The couple wasn't aware that there is a permanent delayed enrollment penalty of 1% per month — for a total of 12% per year — for failing to enroll in a Medicare prescription drug plan during the initial enrollment period when they turned 65. Their combined penalty is about $25 per month, in addition to their monthly premiums, costing them an extra $300 per year.

"Are they really stuck paying it for the rest of their lives?" the adviser asked.
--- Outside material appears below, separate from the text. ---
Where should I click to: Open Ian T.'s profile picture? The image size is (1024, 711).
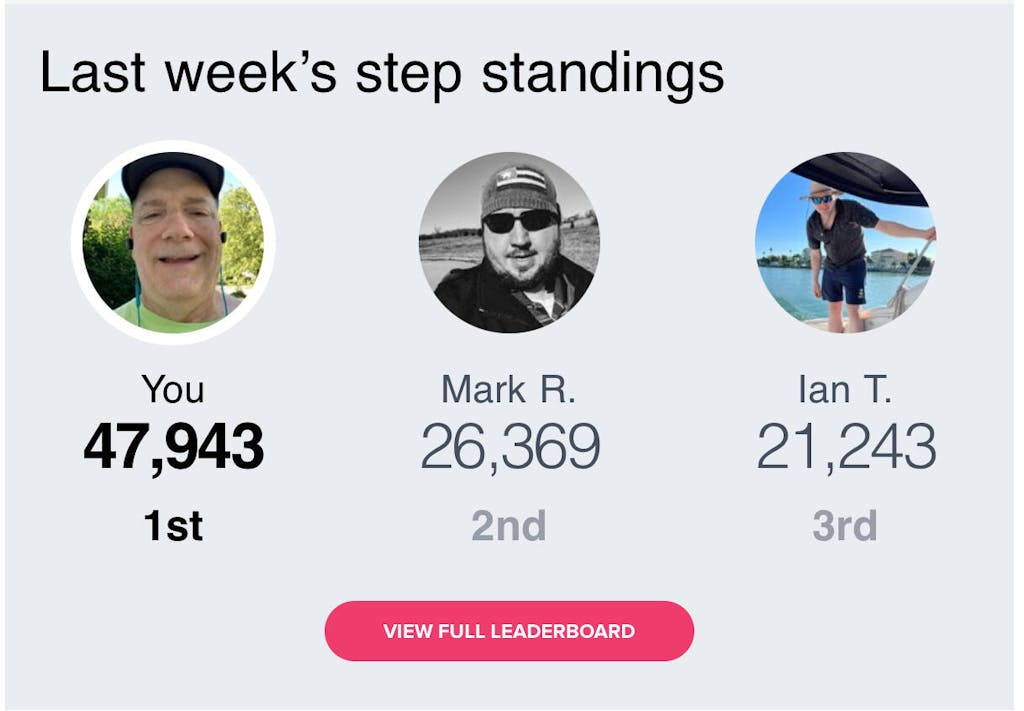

The short answer is yes.

Individuals may owe a late-enrollment penalty if they go without creditable drug coverage for any continuous 63-day period after their seven-month initial enrollment period, which begins three months before their 65th birthday. The cost of the late-enrollment penalty depends on how long they went without prescription drug coverage.

Medicare calculates the penalty by multiplying 1% of the "national base beneficiary premium" each year ($33.19 in 2019) times the number of full months the individual was not covered by Part D or creditable coverage. The monthly premium is rounded to the nearest ten cents and added to the monthly Part D premium.

Medicare offers this example of how the penalty is calculated. Mrs. Martinez is currently eligible for Medicare and her initial enrollment period ended May 31, 2015. She doesn't have prescription drug coverage from any other source. She didn't sign up for Part D by May 31, 2015, but instead joined during the open enrollment period that ended Dec. 7, 2017. Her drug coverage was effective Jan. 1, 2018.

Since Mrs. Martinez was without creditable prescription drug coverage for 31 months, from June 2015 through December 2017, her penalty was 31% of the national base premium of $35.02 for 2018. Her monthly penalty totaled $10.90 in 2018 in addition to her plan's monthly premium.

The amount of the base premium and penalty can change from year to year. In 2019, Medicare recalculated Mrs. Martinez's penalty using the new base beneficiary premium of $33.19 for 2019. So her new monthly penalty is 31% of $33.19, or $10.30 each month in 2019, plus her plan's monthly premium.

How do you know if you have to pay a late-enrollment penalty? Once you join a Medicare drug plan, the plan will tell you if you owe a penalty and what your premium will be. In general, you'll have to pay this penalty for as long as you have a Medicare drug plan.

If you don't agree with the late-enrollment penalty, you may be able to request a "reconsideration." Your drug plan will send information about how to do it. Complete the form and return it within 60 days, along with any proof that supports your case, like a copy of your notice of creditable prescription drug coverage from an employer or union plan.

In the meantime, you must continue to pay the penalty. Medicare drug plans can disenroll members who don't pay their premiums, including the late-enrollment penalty portion of the premium. Most reconsideration decision are made within 90 days.

The best way to avoid a late-enrollment penalty is to join a Medicare plan when you're first eligible, even if you don't have any prescription drug needs initially. Look for a stand-alone drug plan with low monthly premiums or a Medicare Advantage plan that includes drug coverage.

Medicare beneficiaries can re-shop their drug coverage and Medicare Advantage plans each year during open enrollment season, which runs from Oct. 15 through Dec. 7.

And if you switch coverage, make sure you don't go 63 days or more in a row without a Medicare drug plan or other creditable drug coverage. Your plan must tell you each year if your drug coverage is creditable coverage. Keep this information because you may need it if you join a Medicare drug plan later.